El pintor —que discurre sobre una vertiente clásica pero también onírica, con sus óleos, telas de lino, sueños y azar— nos habla sobre el deleite y el desconcierto que intenta despertar en el espectador. Su más reciente muestra, La comunión de los reinos, destila humor y capricho estético.
Escribe Mateo Cabrera
Siempre he pensado que el arte no necesita respaldo conceptual para hacer gala de su virtud. El arte atesora la magia del universo, nos acerca a ella. Y todo esto en virtud de su capacidad de asombrarnos. De ese privilegio de dejarnos sin palabras. No quiero que mi pintura sea entendida como se entienden los conceptos, las teorías o las proclamas y manifiestos.
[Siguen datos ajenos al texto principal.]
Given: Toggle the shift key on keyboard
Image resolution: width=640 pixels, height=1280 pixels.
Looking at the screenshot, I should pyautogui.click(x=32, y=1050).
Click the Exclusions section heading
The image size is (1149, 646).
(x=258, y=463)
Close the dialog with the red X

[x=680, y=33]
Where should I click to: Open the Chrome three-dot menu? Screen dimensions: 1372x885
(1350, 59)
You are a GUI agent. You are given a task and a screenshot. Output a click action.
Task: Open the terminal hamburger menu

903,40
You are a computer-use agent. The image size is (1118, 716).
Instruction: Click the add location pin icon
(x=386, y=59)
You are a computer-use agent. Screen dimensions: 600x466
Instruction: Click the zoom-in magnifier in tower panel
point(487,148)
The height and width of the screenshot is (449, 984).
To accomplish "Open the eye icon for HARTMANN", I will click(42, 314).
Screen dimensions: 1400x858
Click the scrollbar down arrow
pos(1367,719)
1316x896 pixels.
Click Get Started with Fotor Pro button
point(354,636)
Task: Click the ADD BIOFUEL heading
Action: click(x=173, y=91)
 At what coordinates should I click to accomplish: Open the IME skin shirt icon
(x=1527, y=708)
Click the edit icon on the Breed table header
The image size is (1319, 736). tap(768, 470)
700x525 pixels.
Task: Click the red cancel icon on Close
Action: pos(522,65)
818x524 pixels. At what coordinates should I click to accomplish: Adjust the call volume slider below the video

Creo en el arte como herramienta mística, capaz de ubicarnos en un momento de dicha contemplativa. Creo en el asombro que nos despierta una obra de arte —como si fuéramos niños— para hacernos volver al presente, conectando así con el gozo que emana de nuestra esencia divina.
Aunque mi pintura puede ser entendida como un relato, aspirar a un significado simbólico y, desde ahí, desplegarse en múltiples lecturas, su interpretación más auténtica y complaciente siempre será aquella primera: el intento de dejar al observador sin palabras, enfrentado a su propio silencio, que es el misterio mismo de la vida.
Lo que digo es sencillo: creo en el arte que nos impresiona, que nos deleita, que nos desconcierta, que nos mueve profundamente.
Por lo demás, planteo algunas ideas sobre mi última muestra titulada La comunión de los reinos:
Cada pintura esconde un relato de múltiples interpretaciones abiertas. Con humor y recursos poéticos voy dejando pistas de hacia dónde quiero orientar la imaginación del espectador. Pero trato, al mismo tiempo, de sostenerlo en las arenas movedizas de la incertidumbre.
Hay muchas referencias a la historia de la pintura, una mezcla de imágenes disociadas, tiempo y espacio manipulados a mi antojo para crear imágenes eclécticas y situaciones imposibles. La presencia protagónica de la naturaleza y sus reinos dominan las escenas y coexisten con lo humano en paradigmas desconcertantes.
La libertad expresiva representativa en mi obra no me permite esconder el hecho de que pinto principalmente desde el capricho estético, y que —tal y como en los sueños— a veces logro un significado profundo, arquetípico. Y otras veces, solo una combinación de imágenes azarosas, a duras penas traducibles en algo coherente.
Mi técnica es la del oleo sobre tela de lino. La misma que ha acompañado durante siglos la evolución de la historia de la pintura. Como artista, soy más un mago. Aquel que con pigmentos sacados de la tierra —y ayudado por herramientas hechas con pelos de animal— logra plasmarlos de modo tal que, como por arte de magia, surjan nuevas realidades. Definitivamente, mi interés no está en la política, porque significaría desatender los poderes más esenciales de la naturaleza.
Al fin y al cabo, la realidad es también un acto de magia.